> [Task statement]:
The lines from the first line of the entries through the line containing "Boxing (89, 2198)" are to be repeated exactly, with both of those lines included.

Materials provided START

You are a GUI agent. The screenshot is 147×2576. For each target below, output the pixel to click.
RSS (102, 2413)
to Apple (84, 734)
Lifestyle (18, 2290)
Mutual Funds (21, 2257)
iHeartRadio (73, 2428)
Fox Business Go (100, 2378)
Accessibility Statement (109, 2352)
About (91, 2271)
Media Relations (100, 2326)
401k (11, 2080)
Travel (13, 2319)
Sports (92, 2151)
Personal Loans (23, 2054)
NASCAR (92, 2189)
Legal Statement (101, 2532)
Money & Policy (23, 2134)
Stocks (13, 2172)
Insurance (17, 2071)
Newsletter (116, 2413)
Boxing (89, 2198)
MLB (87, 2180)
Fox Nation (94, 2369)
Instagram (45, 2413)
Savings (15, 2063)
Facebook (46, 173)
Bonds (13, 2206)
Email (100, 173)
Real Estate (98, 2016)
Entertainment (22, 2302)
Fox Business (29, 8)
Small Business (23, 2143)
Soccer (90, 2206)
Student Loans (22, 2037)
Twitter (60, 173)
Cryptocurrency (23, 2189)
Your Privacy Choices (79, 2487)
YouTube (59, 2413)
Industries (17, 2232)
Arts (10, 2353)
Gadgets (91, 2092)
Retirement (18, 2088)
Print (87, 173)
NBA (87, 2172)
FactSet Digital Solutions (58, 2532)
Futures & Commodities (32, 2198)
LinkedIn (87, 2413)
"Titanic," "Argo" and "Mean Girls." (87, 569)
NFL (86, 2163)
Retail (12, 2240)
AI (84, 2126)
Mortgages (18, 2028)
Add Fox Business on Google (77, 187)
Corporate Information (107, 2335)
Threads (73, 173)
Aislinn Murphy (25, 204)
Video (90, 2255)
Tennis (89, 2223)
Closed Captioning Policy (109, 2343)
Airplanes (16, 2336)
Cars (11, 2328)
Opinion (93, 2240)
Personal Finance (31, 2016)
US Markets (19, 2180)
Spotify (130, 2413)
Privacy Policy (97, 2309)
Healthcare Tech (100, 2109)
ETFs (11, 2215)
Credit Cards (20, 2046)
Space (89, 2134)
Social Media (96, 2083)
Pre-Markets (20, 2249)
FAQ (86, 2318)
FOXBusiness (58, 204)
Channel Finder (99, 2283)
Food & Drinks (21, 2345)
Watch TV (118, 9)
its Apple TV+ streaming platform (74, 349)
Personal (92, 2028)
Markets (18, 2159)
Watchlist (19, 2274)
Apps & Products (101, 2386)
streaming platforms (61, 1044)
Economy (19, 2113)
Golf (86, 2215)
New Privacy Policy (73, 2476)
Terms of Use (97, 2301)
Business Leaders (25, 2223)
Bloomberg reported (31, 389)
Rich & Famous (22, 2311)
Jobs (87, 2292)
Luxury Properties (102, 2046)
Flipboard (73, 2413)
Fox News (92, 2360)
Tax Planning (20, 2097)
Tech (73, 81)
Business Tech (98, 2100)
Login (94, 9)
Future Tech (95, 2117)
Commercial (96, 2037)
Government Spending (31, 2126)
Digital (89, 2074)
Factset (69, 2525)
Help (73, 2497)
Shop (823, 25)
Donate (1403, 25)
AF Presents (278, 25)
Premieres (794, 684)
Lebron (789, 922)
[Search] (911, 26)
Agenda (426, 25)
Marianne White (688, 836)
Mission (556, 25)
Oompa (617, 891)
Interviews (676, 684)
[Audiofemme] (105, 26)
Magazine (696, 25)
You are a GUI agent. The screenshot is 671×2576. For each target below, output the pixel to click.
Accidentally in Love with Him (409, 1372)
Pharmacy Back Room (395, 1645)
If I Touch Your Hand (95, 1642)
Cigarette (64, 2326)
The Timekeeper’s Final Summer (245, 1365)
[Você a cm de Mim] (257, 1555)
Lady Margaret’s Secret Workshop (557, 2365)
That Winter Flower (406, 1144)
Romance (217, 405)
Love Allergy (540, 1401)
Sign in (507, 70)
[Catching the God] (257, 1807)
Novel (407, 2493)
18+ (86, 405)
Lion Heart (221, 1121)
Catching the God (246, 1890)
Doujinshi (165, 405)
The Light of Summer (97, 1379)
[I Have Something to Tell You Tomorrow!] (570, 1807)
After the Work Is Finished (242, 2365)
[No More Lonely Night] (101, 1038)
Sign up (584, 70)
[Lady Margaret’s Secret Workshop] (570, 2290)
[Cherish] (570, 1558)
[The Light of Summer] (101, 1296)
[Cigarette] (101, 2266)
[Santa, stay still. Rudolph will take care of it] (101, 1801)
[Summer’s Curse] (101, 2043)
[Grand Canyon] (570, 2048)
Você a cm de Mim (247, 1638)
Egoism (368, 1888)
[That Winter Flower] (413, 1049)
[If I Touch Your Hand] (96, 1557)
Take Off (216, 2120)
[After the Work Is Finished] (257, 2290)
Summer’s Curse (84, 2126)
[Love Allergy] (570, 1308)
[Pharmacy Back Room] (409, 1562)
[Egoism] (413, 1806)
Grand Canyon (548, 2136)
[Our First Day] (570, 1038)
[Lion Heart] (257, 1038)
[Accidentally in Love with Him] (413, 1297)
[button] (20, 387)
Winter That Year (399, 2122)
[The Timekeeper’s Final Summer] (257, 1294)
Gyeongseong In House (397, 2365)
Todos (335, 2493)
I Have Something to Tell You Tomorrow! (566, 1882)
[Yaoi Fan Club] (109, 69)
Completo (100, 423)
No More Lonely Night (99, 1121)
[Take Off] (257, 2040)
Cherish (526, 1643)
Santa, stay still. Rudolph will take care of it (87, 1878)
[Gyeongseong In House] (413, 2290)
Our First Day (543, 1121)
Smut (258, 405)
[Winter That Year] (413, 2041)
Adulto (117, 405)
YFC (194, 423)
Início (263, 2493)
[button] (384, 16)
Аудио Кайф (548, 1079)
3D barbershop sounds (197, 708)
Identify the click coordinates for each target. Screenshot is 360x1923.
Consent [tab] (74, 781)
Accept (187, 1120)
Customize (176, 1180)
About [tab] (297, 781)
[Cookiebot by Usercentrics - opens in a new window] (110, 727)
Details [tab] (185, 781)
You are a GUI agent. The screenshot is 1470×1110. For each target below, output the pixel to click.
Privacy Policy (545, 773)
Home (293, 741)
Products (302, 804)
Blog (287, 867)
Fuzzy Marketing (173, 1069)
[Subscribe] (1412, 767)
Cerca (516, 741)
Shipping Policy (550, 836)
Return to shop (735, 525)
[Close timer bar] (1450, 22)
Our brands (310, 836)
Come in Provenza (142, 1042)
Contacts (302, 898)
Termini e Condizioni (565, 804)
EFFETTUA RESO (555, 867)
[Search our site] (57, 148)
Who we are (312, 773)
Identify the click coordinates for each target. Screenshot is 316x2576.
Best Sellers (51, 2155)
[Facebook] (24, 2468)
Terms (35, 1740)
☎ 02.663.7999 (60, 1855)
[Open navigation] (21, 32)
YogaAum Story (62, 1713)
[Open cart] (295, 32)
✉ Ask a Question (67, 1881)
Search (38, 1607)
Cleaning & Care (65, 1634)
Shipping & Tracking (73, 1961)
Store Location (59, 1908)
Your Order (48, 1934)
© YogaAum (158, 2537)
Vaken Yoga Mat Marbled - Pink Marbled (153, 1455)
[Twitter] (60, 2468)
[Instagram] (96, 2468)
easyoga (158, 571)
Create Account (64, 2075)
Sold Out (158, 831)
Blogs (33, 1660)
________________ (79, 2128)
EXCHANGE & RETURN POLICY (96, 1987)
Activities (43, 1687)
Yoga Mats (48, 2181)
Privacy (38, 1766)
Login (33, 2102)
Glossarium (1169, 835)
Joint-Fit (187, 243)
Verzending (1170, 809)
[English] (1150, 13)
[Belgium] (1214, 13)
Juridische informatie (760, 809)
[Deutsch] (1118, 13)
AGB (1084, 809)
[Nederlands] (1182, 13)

Materials provided END

> [Answer box]:
You are a GUI agent. The screenshot is 147×2576. For each target below, output the pixel to click.
RSS (102, 2413)
to Apple (84, 734)
Lifestyle (18, 2290)
Mutual Funds (21, 2257)
iHeartRadio (73, 2428)
Fox Business Go (100, 2378)
Accessibility Statement (109, 2352)
About (91, 2271)
Media Relations (100, 2326)
401k (11, 2080)
Travel (13, 2319)
Sports (92, 2151)
Personal Loans (23, 2054)
NASCAR (92, 2189)
Legal Statement (101, 2532)
Money & Policy (23, 2134)
Stocks (13, 2172)
Insurance (17, 2071)
Newsletter (116, 2413)
Boxing (89, 2198)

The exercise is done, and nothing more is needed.